Bristol Bay sockeye running strong as markets remain murky

After a slow start to the season, Bristol Bay, Alaska – home to the world’s largest sockeye run –is seeing fish hit hard and fast, with a string of historically strong days spiking catch numbers and overloading processors. 

The run lagged several days behind schedule, with slow fishing across all four major districts into July dragging down statewide salmon numbers. The season has also had a rocky start as preparations for the season were impacted by COVID-19, in some instances leading to calls for the season to be closed entirely in the first months of the pandemic’s arrival in the United States.  

Despite the challenges the season commenced, and on Saturday, 4 July, fish started hitting nets. The following days saw a string of bay-wide harvests at or above 2.5 million fish, including a staggering 3 million fish on Monday, 6 July, which the Bristol Bay Regional Development Association said was among the largest daily catches since 2012.

The Alaska Department of Fish and Game reported Monday, 12 July, a total run of nearly 40 million fish, already in the low range of pre-season forecasts. The total harvest was over 25 million sockeye after Sunday’s haul of 1.74 million fish.

Tim Sands, Alaska Department of Fish and Game’s area manager for the West Side of Bristol Bay, told SeafoodSource that while the arrival of the fish was a welcome development, the concentration is posing challenges for the Bay’s processing capacity.

“Historically, 2.5 million fish is the tipping point. We can sustain 2.5 million fish for a day, maybe two,” Sands said.

According to Sands, processors in the Nushagak District went on limits as early as Sunday, 5 July, with East Side processors joining them on capping catch a day or two later.

Norm Van Vactor, the CEO of the Bristol Bay Regional Economic Development Corporation, told SeafoodSource the burst of fish was another complication in a season already burdened by coronavirus concerns. 

“A wall of fish is a processor’s worst nightmare. That had an impact on processors. And it’s probably fair to say that across the board, COVID-19 protocols have also had a significant impact,” Van Vactor said. 

Van Vactor said that some processors are missing key employees who stayed home because of the virus. On top of that, floor crews in the plants are smaller because fewer workers were available, and some companies scaled back crews according to their COVID-19 protocols. 

“The overall available production capacity is certainly down in the bay, and I’ve also heard that some of the protocols at the plant level have people working 14 hours a day instead of 18 hours a day,” Van Vactor said. 

Sands added some of the harvest has been shipped out of Bristol Bay to alleviate the region’s processing crunch, but he hopes the run will continue and even out in the coming days.

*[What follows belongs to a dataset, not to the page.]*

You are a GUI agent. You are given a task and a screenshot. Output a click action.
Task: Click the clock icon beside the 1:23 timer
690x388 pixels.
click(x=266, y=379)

“We definitely had a concentration of fish for a few days, but we’re still on the front side of this. I think there’s still a lot more to go, so it remains to be seen if you can call the whole thing concentrated. We just had a stretch where there was lots of fish coming in all at once,” Sands said.

While the fish are coming strong, the market the fish are selling into is a murkier variable. COVID-19 restaurant shutdowns – like the recent shutdown in California – have bombed out the foodservice market, and analysts like the McDowell Group’s Garrett Everidge are still unsure whether jumps in retail sales will make up the difference. Both Everidge and Van Vactor said that while the market is still opaque, they expect base prices to fall well below last season’s price of around USD 1.25 (EUR 1.05).

“Just generically, coming out of 2019, the Alaska salmon business was not necessarily healthy anyway. In hindsight, prices last season were probably just a little too high, and you combine that with COVID, and my personal gut feeling was we were looking at a slight drop,” Van Vactor said.

Bristol Bay processors typically do not post prices on fish until the season is drawing to a close, but many in the Bay were disheartened when Trident Seafoods recently announced USD 0.60 (EUR 0.53) a pound for sockeye on Alaska’s South Peninsula. Bristol Bay prices typically come in a bit below South Peninsula prices.

Reports from the fishing hub Naknek said Copper River Seafoods had posted outside their facility early in the season they were buying fish with incentives at USD 1.50 (EUR 1.32), and that price had progressively dropped. On Sunday, 12 July, it was reported that the posted price was USD 0.80 (EUR 0.70) per pound, which would put the base price around USD 0.50 (EUR 0.44) after subtracting incentives.

Processors have also assumed higher overhead this season from coronavirus precautions and testing, with positive cases registered in Bristol Bay seafood processing facilities run by Silver Bay Seafoods, Trident Seafoods, and OBI Seafoods. The New York Times reported on Sunday that the Bristol Bay Borough had the nation’s highest number of recent COVID-19 cases per resident, with 32 recent positive tests putting the number at 3,828 cases per 100,000 people.

The number does not take into account the roughly 12,000 non-resident seafood workers that join Bristol Bay’s 7,000 permanent residents for the summer fishery.